» Instruction
Convert every line of the rows below into a JSON list of strings, with one string per line and blank lines omitted.

» Data supplied
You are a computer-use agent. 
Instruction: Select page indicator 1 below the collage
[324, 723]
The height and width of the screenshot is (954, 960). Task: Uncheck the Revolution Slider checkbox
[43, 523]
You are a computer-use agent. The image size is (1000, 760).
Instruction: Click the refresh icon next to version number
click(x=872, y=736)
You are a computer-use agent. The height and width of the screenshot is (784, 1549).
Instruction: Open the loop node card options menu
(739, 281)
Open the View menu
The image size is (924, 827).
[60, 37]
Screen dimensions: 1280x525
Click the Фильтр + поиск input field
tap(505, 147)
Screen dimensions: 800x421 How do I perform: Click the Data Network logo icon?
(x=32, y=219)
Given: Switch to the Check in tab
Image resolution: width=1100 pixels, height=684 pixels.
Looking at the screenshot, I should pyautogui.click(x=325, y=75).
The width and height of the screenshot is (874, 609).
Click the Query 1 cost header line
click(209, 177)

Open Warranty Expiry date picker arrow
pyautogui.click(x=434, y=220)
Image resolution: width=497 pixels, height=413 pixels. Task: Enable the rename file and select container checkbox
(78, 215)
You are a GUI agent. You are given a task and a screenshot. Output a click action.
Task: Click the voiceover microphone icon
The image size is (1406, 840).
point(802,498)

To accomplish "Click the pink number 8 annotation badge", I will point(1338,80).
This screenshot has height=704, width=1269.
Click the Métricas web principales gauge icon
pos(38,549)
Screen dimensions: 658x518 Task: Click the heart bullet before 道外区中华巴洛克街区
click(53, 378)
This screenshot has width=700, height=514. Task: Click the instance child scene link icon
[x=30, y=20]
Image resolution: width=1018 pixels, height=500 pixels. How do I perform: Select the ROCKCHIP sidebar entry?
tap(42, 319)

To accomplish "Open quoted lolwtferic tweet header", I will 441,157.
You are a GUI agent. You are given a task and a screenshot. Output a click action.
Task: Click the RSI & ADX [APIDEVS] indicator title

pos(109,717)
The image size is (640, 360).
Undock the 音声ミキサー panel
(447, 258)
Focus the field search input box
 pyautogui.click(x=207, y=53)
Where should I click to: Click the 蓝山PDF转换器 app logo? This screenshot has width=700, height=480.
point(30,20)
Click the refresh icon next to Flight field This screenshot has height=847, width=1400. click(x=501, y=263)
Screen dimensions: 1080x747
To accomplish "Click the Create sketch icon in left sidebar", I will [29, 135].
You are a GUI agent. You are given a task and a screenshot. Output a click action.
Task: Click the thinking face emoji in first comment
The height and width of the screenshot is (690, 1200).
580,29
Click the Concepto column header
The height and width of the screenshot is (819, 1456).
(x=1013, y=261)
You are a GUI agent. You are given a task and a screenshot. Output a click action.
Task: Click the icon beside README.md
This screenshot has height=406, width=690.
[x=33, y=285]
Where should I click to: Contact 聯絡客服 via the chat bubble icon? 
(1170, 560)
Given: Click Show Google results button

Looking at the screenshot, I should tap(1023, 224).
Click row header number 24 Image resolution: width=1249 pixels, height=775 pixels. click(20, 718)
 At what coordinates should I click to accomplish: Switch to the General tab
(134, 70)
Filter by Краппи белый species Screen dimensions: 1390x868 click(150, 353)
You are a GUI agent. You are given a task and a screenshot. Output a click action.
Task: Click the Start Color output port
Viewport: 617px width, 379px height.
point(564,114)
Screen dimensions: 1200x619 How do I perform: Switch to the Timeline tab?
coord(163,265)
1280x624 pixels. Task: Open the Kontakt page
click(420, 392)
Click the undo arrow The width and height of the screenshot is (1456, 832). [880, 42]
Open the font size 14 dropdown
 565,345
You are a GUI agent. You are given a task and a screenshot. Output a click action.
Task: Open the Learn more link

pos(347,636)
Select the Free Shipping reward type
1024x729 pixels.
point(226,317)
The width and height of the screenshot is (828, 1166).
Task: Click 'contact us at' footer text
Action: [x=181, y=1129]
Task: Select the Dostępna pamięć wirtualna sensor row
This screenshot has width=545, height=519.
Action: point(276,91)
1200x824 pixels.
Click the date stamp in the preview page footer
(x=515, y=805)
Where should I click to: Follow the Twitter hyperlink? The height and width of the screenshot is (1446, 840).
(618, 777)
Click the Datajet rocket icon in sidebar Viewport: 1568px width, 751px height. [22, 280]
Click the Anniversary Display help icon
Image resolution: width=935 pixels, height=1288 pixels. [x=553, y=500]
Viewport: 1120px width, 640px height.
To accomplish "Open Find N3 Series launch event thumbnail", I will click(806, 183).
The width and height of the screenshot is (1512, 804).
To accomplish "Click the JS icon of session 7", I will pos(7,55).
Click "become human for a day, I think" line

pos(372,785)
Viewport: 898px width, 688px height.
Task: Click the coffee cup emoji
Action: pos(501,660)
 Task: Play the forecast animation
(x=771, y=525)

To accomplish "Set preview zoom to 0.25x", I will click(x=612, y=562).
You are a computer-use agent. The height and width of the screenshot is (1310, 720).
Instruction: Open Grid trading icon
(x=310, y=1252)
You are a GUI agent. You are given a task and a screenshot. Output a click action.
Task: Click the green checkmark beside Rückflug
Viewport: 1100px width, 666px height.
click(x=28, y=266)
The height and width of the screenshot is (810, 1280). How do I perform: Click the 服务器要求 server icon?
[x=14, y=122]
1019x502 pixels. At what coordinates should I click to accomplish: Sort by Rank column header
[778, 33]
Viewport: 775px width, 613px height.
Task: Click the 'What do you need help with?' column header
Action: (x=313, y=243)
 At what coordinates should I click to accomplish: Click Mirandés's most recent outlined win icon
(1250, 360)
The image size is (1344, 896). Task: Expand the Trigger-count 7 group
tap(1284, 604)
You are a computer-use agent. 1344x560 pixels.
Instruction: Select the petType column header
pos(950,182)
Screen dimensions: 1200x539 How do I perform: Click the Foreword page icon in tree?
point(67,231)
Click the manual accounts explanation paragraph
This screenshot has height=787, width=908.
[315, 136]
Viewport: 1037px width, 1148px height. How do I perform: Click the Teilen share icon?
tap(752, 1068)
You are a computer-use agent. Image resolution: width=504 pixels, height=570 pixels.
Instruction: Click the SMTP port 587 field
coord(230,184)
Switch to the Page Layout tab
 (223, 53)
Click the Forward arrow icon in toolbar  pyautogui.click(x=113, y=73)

» Result of this task
[
  "You are a computer-use agent. ",
  "Instruction: Select page indicator 1 below the collage",
  "[324, 723]",
  "The height and width of the screenshot is (954, 960). Task: Uncheck the Revolution Slider checkbox",
  "[43, 523]",
  "You are a computer-use agent. The image size is (1000, 760).",
  "Instruction: Click the refresh icon next to version number",
  "click(x=872, y=736)",
  "You are a computer-use agent. The height and width of the screenshot is (784, 1549).",
  "Instruction: Open the loop node card options menu",
  "(739, 281)",
  "Open the View menu",
  "The image size is (924, 827).",
  "[60, 37]",
  "Screen dimensions: 1280x525",
  "Click the Фильтр + поиск input field",
  "tap(505, 147)",
  "Screen dimensions: 800x421 How do I perform: Click the Data Network logo icon?",
  "(x=32, y=219)",
  "Given: Switch to the Check in tab",
  "Image resolution: width=1100 pixels, height=684 pixels.",
  "Looking at the screenshot, I should pyautogui.click(x=325, y=75).",
  "The width and height of the screenshot is (874, 609).",
  "Click the Query 1 cost header line",
  "click(209, 177)",
  "Open Warranty Expiry date picker arrow",
  "pyautogui.click(x=434, y=220)",
  "Image resolution: width=497 pixels, height=413 pixels. Task: Enable the rename file and select container checkbox",
  "(78, 215)",
  "You are a GUI agent. You are given a task and a screenshot. Output a click action.",
  "Task: Click the voiceover microphone icon",
  "The image size is (1406, 840).",
  "point(802,498)",
  "To accomplish \"Click the pink number 8 annotation badge\", I will point(1338,80).",
  "This screenshot has height=704, width=1269.",
  "Click the Métricas web principales gauge icon",
  "pos(38,549)",
  "Screen dimensions: 658x518 Task: Click the heart bullet before 道外区中华巴洛克街区",
  "click(53, 378)",
  "This screenshot has width=700, height=514. Task: Click the instance child scene link icon",
  "[x=30, y=20]",
  "Image resolution: width=1018 pixels, height=500 pixels. How do I perform: Select the ROCKCHIP sidebar entry?",
  "tap(42, 319)",
  "To accomplish \"Open quoted lolwtferic tweet header\", I will 441,157.",
  "You are a GUI agent. You are given a task and a screenshot. Output a click action.",
  "Task: Click the RSI & ADX [APIDEVS] indicator title",
  "pos(109,717)",
  "The image size is (640, 360).",
  "Undock the 音声ミキサー panel",
  "(447, 258)",
  "Focus the field search input box",
  " pyautogui.click(x=207, y=53)",
  "Where should I click to: Click the 蓝山PDF转换器 app logo? This screenshot has width=700, height=480.",
  "point(30,20)",
  "Click the refresh icon next to Flight field This screenshot has height=847, width=1400. click(x=501, y=263)",
  "Screen dimensions: 1080x747",
  "To accomplish \"Click the Create sketch icon in left sidebar\", I will [29, 135].",
  "You are a GUI agent. You are given a task and a screenshot. Output a click action.",
  "Task: Click the thinking face emoji in first comment",
  "The height and width of the screenshot is (690, 1200).",
  "580,29",
  "Click the Concepto column header",
  "The height and width of the screenshot is (819, 1456).",
  "(x=1013, y=261)",
  "You are a GUI agent. You are given a task and a screenshot. Output a click action.",
  "Task: Click the icon beside README.md",
  "This screenshot has height=406, width=690.",
  "[x=33, y=285]",
  "Where should I click to: Contact 聯絡客服 via the chat bubble icon? ",
  "(1170, 560)",
  "Given: Click Show Google results button",
  "Looking at the screenshot, I should tap(1023, 224).",
  "Click row header number 24 Image resolution: width=1249 pixels, height=775 pixels. click(20, 718)",
  " At what coordinates should I click to accomplish: Switch to the General tab",
  "(134, 70)",
  "Filter by Краппи белый species Screen dimensions: 1390x868 click(150, 353)",
  "You are a GUI agent. You are given a task and a screenshot. Output a click action.",
  "Task: Click the Start Color output port",
  "Viewport: 617px width, 379px height.",
  "point(564,114)",
  "Screen dimensions: 1200x619 How do I perform: Switch to the Timeline tab?",
  "coord(163,265)",
  "1280x624 pixels. Task: Open the Kontakt page",
  "click(420, 392)",
  "Click the undo arrow The width and height of the screenshot is (1456, 832). [880, 42]",
  "Open the font size 14 dropdown",
  " 565,345",
  "You are a GUI agent. You are given a task and a screenshot. Output a click action.",
  "Task: Open the Learn more link",
  "pos(347,636)",
  "Select the Free Shipping reward type",
  "1024x729 pixels.",
  "point(226,317)",
  "The width and height of the screenshot is (828, 1166).",
  "Task: Click 'contact us at' footer text",
  "Action: [x=181, y=1129]",
  "Task: Select the Dostępna pamięć wirtualna sensor row",
  "This screenshot has width=545, height=519.",
  "Action: point(276,91)",
  "1200x824 pixels.",
  "Click the date stamp in the preview page footer",
  "(x=515, y=805)",
  "Where should I click to: Follow the Twitter hyperlink? The height and width of the screenshot is (1446, 840).",
  "(618, 777)",
  "Click the Datajet rocket icon in sidebar Viewport: 1568px width, 751px height. [22, 280]",
  "Click the Anniversary Display help icon",
  "Image resolution: width=935 pixels, height=1288 pixels. [x=553, y=500]",
  "Viewport: 1120px width, 640px height.",
  "To accomplish \"Open Find N3 Series launch event thumbnail\", I will click(806, 183).",
  "The width and height of the screenshot is (1512, 804).",
  "To accomplish \"Click the JS icon of session 7\", I will pos(7,55).",
  "Click \"become human for a day, I think\" line",
  "pos(372,785)",
  "Viewport: 898px width, 688px height.",
  "Task: Click the coffee cup emoji",
  "Action: pos(501,660)",
  " Task: Play the forecast animation",
  "(x=771, y=525)",
  "To accomplish \"Set preview zoom to 0.25x\", I will click(x=612, y=562).",
  "You are a computer-use agent. The height and width of the screenshot is (1310, 720).",
  "Instruction: Open Grid trading icon",
  "(x=310, y=1252)",
  "You are a GUI agent. You are given a task and a screenshot. Output a click action.",
  "Task: Click the green checkmark beside Rückflug",
  "Viewport: 1100px width, 666px height.",
  "click(x=28, y=266)",
  "The height and width of the screenshot is (810, 1280). How do I perform: Click the 服务器要求 server icon?",
  "[x=14, y=122]",
  "1019x502 pixels. At what coordinates should I click to accomplish: Sort by Rank column header",
  "[778, 33]",
  "Viewport: 775px width, 613px height.",
  "Task: Click the 'What do you need help with?' column header",
  "Action: (x=313, y=243)",
  " At what coordinates should I click to accomplish: Click Mirandés's most recent outlined win icon",
  "(1250, 360)",
  "The image size is (1344, 896). Task: Expand the Trigger-count 7 group",
  "tap(1284, 604)",
  "You are a computer-use agent. 1344x560 pixels.",
  "Instruction: Select the petType column header",
  "pos(950,182)",
  "Screen dimensions: 1200x539 How do I perform: Click the Foreword page icon in tree?",
  "point(67,231)",
  "Click the manual accounts explanation paragraph",
  "This screenshot has height=787, width=908.",
  "[315, 136]",
  "Viewport: 1037px width, 1148px height. How do I perform: Click the Teilen share icon?",
  "tap(752, 1068)",
  "You are a computer-use agent. Image resolution: width=504 pixels, height=570 pixels.",
  "Instruction: Click the SMTP port 587 field",
  "coord(230,184)",
  "Switch to the Page Layout tab",
  " (223, 53)",
  "Click the Forward arrow icon in toolbar  pyautogui.click(x=113, y=73)"
]